= Leonard Marsak =

American scholar

Leonard Marsak (1924–2013) was a scholar of modern European history, especially intellectual history.

==Biography==
After military service during World War II, Marsak earned his B.S. in Literature at Cornell University in 1948, (and studied for a semester at the University of Paris in the Spring of 1947). He became the first Jewish graduate student in History at Cornell University and earned his M.A. in History at Cornell in 1949.
While writing his dissertation under the direction of Henry Guerlac at Cornell, Marsak accepted a position as Instructor of History and the Humanities at Reed College in Portland, Oregon in 1953. While teaching at Reed College in 1954, Marsak was questioned before the House Un-American Activities Committee, where he respectfully declined to answer on the grounds of the 1st and 5th Amendments of the United States Constitution.
While having some trouble finding another position, Marsak finished his Ph.D. in History at Cornell University in 1957, with a dissertation on the French philosopher Bernard le Bovier de Fontenelle.
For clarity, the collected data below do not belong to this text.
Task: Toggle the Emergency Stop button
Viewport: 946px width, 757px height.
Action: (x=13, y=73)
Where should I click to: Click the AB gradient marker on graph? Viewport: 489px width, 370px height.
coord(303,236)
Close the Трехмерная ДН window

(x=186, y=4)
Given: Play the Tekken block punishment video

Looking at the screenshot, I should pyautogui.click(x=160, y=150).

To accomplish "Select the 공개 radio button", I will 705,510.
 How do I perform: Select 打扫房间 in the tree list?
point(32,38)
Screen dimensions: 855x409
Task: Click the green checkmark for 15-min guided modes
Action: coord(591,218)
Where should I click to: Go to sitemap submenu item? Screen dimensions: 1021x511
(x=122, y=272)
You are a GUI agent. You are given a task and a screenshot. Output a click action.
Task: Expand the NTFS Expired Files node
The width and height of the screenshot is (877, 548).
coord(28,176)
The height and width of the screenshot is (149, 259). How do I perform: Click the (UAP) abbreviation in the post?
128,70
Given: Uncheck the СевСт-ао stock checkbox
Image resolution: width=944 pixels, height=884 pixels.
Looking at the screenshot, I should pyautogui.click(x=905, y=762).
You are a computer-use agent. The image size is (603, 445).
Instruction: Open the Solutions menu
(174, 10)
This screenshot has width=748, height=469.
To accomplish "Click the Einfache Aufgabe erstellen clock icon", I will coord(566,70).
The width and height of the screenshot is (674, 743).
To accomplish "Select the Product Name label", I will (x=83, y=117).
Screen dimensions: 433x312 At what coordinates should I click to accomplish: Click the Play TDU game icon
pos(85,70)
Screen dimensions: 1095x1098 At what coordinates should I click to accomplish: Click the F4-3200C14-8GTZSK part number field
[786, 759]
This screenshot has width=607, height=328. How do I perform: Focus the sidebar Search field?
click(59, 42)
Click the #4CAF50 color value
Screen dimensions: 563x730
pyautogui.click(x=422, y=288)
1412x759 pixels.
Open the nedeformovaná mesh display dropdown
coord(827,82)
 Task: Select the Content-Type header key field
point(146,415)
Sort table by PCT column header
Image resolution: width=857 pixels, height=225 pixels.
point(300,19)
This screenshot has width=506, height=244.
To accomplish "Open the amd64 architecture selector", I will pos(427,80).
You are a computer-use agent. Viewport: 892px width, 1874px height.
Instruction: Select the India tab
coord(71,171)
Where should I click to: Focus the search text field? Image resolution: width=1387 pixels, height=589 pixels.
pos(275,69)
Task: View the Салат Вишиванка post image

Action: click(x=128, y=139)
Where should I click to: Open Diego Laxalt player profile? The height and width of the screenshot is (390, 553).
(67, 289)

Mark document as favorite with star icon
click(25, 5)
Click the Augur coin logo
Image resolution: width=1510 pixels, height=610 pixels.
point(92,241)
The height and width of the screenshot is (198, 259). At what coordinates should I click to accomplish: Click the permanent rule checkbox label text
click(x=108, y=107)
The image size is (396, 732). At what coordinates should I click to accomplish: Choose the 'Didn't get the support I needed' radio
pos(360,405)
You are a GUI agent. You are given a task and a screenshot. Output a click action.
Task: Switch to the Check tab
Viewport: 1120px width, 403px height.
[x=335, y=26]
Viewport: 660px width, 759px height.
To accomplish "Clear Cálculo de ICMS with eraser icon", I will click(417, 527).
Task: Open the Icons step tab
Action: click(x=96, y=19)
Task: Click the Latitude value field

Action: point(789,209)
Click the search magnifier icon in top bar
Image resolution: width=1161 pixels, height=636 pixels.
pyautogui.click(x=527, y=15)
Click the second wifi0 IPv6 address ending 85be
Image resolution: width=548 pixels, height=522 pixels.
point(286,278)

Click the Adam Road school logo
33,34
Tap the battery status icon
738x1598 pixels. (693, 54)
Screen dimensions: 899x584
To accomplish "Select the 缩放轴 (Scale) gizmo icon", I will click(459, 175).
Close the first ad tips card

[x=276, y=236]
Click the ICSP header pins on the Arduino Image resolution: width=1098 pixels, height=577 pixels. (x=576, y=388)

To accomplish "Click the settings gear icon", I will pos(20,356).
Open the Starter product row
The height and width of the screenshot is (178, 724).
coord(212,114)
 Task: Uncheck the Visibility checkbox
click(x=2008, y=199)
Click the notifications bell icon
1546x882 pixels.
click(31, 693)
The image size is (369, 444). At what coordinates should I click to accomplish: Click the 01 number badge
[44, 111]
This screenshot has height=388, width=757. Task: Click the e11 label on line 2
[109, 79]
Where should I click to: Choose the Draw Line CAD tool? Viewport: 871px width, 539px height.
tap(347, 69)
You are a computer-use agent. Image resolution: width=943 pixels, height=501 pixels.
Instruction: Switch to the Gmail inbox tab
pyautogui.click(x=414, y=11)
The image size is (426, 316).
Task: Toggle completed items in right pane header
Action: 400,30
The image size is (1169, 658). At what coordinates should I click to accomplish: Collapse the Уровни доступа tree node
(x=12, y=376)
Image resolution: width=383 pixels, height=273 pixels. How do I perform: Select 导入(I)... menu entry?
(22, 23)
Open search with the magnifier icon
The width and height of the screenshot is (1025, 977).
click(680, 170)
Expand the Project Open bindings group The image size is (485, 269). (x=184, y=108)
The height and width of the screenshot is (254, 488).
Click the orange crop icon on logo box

He was eventually hired in 1960 by the History Department at Rice University, where he taught for some years before being hired as an Associate Professor in the History Department at the University of California, Santa Barbara in 1965, where he joined Joachim Remak and C. Warren Hollister in building a strong European history program.
Professor Marsak published widely on Modern European Intellectual History in books, articles, and reviews. His article “Cartesianism in Fontenelle and French Science, 1686-1752,” (published in the journal Isis in 1959) established his reputation as a scholar of the history of science. He followed this with Bernard de Fontenelle: The Idea of Science in the French Enlightenment in 1959 (a revision of his doctoral dissertation). Although he continued to publish scholarly articles and reviews, Marsak reached his widest audience with a series of edited works with major publishers over the next several years, including: French Philosophers: From Descartes to Sartre (New York: Meridian, 1961); The Rise of Science in Relation to Society (New York: Macmillan, 1964); The Achievement of Bernard le Bovier de Fontenelle (New York: Johnson Reprint, 1970); The Enlightenment (New York: John Wiley and Sons, 1972); and The Nature of Historical Inquiry (New York: Holt, Rinehart, and Winston, 1970).
Marsak was a popular and reflective classroom instructor.

==Personal==
He and his wife Ann Marsak (a scholar in her own right, as well as an environmental activist) also collected extensively in Asian Art. Leonard Marsak retired from the University of California, Santa Barbara and was granted emeritus status in 1986.
Professor Marsak died on February 4, 2013. His sons are Nathan Marsak, the architectural and cultural historian, and Carl Marsak, a leading expert on the enneagram.

==Selected publications==
- Leonard Marsak, “Cartesianism in Fontenelle and French Science, 1686-1752,” Isis 50 (1959): 51-60.
- Leonard Marsak, Bernard de Fontenelle: The Idea of Science in the French Enlightenment (Philadelphia: Transactions of the American Philosophical Society, 1959).
- Leonard Marsak, ed., French Philosophers: From Descartes to Sartre (New York: Meridian, 1961).
- Leonard Marsak, ed., The Rise of Science in Relation to Society (New York: Macmillan, 1964).
- Leonard Marsak, “Science and the Public Mind: Some Early Popularizers of Science,” Cahiers d'historie mondiale 10 (1967): 512-18.
- Leonard Marsak, “The Idea of Reason in Seventeenth-Century France," Cahiers d'Histoire Mondiale 11 (1969): 407-416.
- Leonard Marsak, ed. and trans., The Achievement of Bernard le Bovier de Fontenelle (New York: Johnson Reprint, 1970).
- Leonard Marsak, ed., The Nature of Historical Inquiry (New York: Holt, Rinehart, and Winston: 1970).
- Leonard Marsak, ed., The Enlightenment (New York: John Wiley and Sons, 1972).